Der ständige Konkurrenzkampf um die Krümel des gesellschaftlichen Reichtums bietet, heute wie damals, den Rechten einen Nährboden für Rassismus und Menschenfeindlichkeit. Heute wie damals profitieren Sie von den Zukunftsängsten der Menschen und dem Vertrauensverlust in die herrschende Ordnung. Die gesellschaftlichen Wurzeln des Faschismus sind offensichtlich immer noch vorhanden.

Die reaktionären politischen Kräfte sind heute in einer Offensive. Ihre Politik richtet sich gegen Migrant*innen, gegen die Rechte der Frauen* und allgemein gegen erkämpfte Errungenschaften der Lohnabhängigen. Auch die vorhandenen bürgerlichen Freiheiten werden mehr und mehr angegriffen. Gerade in den Protesten der Coronaleugner*innen und Esoteriker*innen wittern sie humanes Potential zur Unterstützung ihrer Machtphantasien und ihres Menschenhass. Mit größtem Eifer bidern sich Organisationen von AfD über Identitäre Bewegung bis III. Weg den Querdenkern an.
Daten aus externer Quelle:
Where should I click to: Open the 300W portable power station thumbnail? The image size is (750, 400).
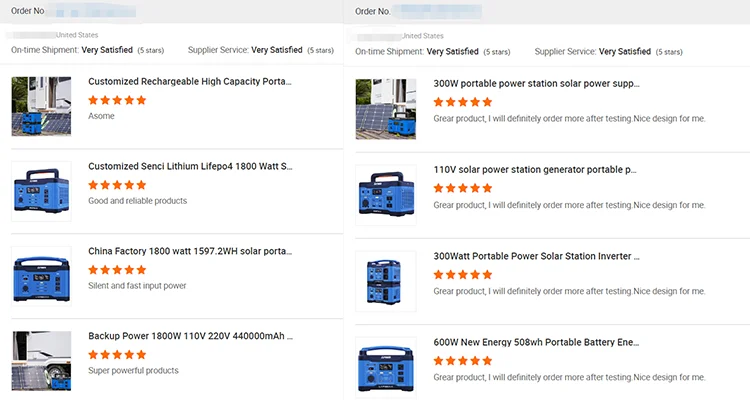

Das Knäul aus Esoteriker*innen, Egozentriker*innen und Rechten inszeniert sich als Widerstandsbewegung und wägt sich vermeintlich auf einer Linie mit dem Widerstand gegen den Faschismus. Es ist an uns sie als das zu entlarven was sie sind: Sozialdarwinist*innen, deren Freiheit gleich bedeutend mit dem Tod der durch das Virus besonders bedrohten ist.

Um den Rechten etwas entgegen setzen zu können, müssen wir uns organisieren, in unseren Städten aber auch darüber hinaus. Nur gemeinsam können wir Strategien gegen Rechts entwickeln. In der Praxis heißt das, auf verschiedenen Ebenen und für möglichst Viele verständlich, den Faschist*innen jeglichen Agitationsraum streitig zu machen, ihre Auftritte nicht ungestört zuzulassen und ihre Positionen öffentlich zu delegitimieren.

Unserem antifaschistischen Anspruch gerecht zu werden heißt aber auch, die eigene Seite aufzubauen. Wieder zu einer antifaschistischen Bewegung zu werden, die ihre eigene Geschichte kennt und in der all jene Platz finden, die am kapitalistischen System, genauso wie am Faschismus und Rechtsruck kein Interesse haben.

Am 08. Mai wollen wir um die Opfer der deutschen Faschismus trauern, das Gedenken an den Widerstand gegen ihn wach halten und an die Notwendigkeit eines konsequenten Antifaschismus erinnern.

Gehen wir es an – Schulter an Schulter – Gegen Krieg und Faschismus!

08. Mai 2021
19:30 Uhr
Rotkreuzplatz

Neben der Demonstration am Abend wird es am 8. Mai untertags um 10:30 Uhr und um 13:30 Uhr jeweils auch noch Kundgebungen am Platz der Opfer des Nationalsozialismus geben!